Yes and no. Was the server down? No, it was in a greenzone. I speak to business people only about this stuff, and "offline in a down time" is never considered "down". And an application down to the system team is "not down." Is the server down? "Nope, go look into your app."

I realize that in the SMB people tend to look at one person for all of the questions from networking to systems to apps, but in the enterprise, if someone asks if the server is down the question is about a server, not an application. If a business person wants to know about X, they ask about X - competent business people don't start digging under the hood and asking the wrong questions to "sound cool." If the car doesn't work, a competent business person asks "is the car working" to their mechanic, they do not say "check if there is enough oil" when they actually want to know if the car works - clearly not a relevant question.

scottalanmiller

If your business people start trying to get under the hood, whatever you do don't condescend and talk to them like they are children. Give them the facts, don't mislead them. If they ask if the server is down be clear - no, the server did not experience a failure, but there might be an issue with the application or some other part of the system, what issue are you asking about?

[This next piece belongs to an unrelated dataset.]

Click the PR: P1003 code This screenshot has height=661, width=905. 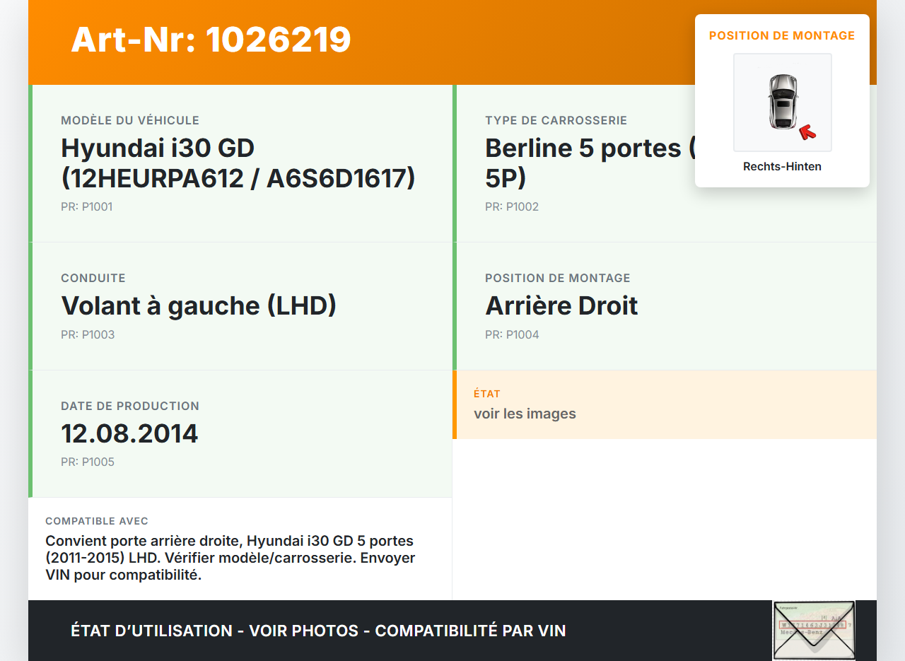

Playing the "management are children" game is dangerous because that's how we get dangerous situations like a manager asking "is the server down", getting the incorrect answer of "yes", then demanding that Dell be brought in to answer for something that has nothing to do with them and then randomly switching vendors on the next purchase because they were told that the server failed, when it did not. It makes them look foolish to staff, to vendors, undermines their vendor relationships and makes them impotent at business decisions because they think that they have info that they do not.

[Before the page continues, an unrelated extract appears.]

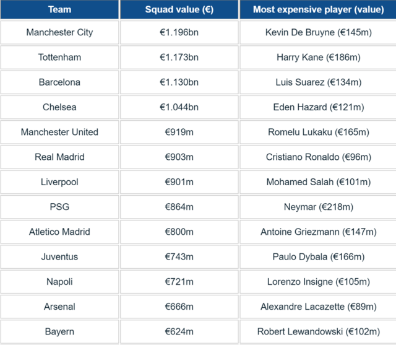The image size is (396, 345).
Task: Select the Bayern team cell
Action: coord(59,331)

You can't control if management wants to take over IT, but don't try to abstract IT in a condescending way to enable this, it can't provide a good outcome.

Jimmy9008

@scottalanmiller

@scottalanmiller said in Amazon S3 Outage shows the danger of doing things cheaply.:

@Jimmy9008 said in Amazon S3 Outage shows the danger of doing things cheaply.:

@scottalanmiller When a business person says "Was the server down" - they don't many the physical box. They mean whatever that box provides to them, or the customers, or whatever that box does... The fact that its not off, its rebooting, doesn't matter - 'what it does' was down... for four hours.

Yes and no. Was the server down? No, it was in a greenzone. I speak to business people only about this stuff, and "offline in a down time" is never considered "down". And an application down to the system team is "not down." Is the server down? "Nope, go look into your app."

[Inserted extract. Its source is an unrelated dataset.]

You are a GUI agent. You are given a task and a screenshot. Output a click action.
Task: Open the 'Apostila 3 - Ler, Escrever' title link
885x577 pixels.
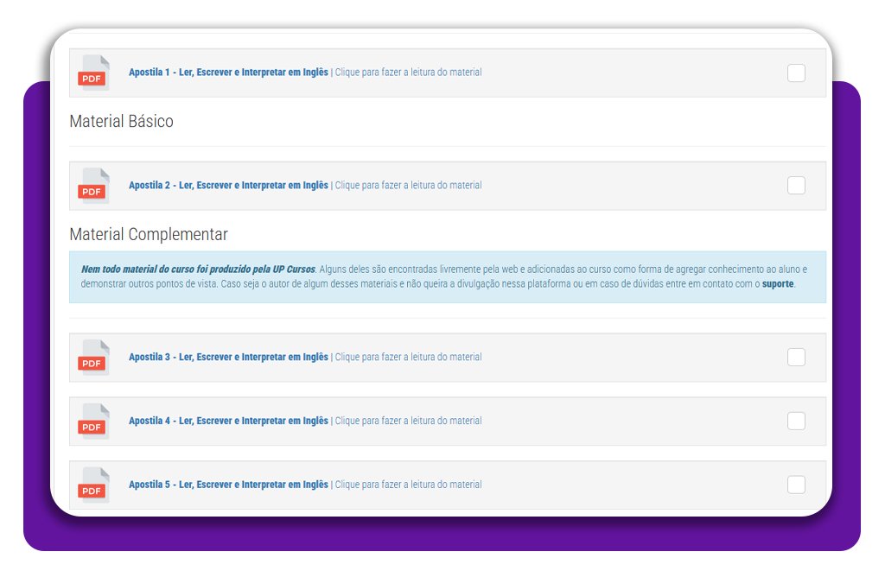tap(228, 358)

I realize that in the SMB people tend to look at one person for all of the questions from networking to systems to apps, but in the enterprise, if someone asks if the server is down the question is about a server, not an application. If a business person wants to know about X, they ask about X - competent business people don't start digging under the hood and asking the wrong questions to "sound cool." If the car doesn't work, a competent business person asks "is the car working" to their mechanic, they do not say "check if there is enough oil" when they actually want to know if the car works - clearly not a relevant question.

Part of work is extrapolating what people mean, even if they asked the question in the wrong way. "Is the car working" covers fuel, seats, keys, doors etc, the same as "Is the server down" covers it being in a reboot state... yes, what that server does is down.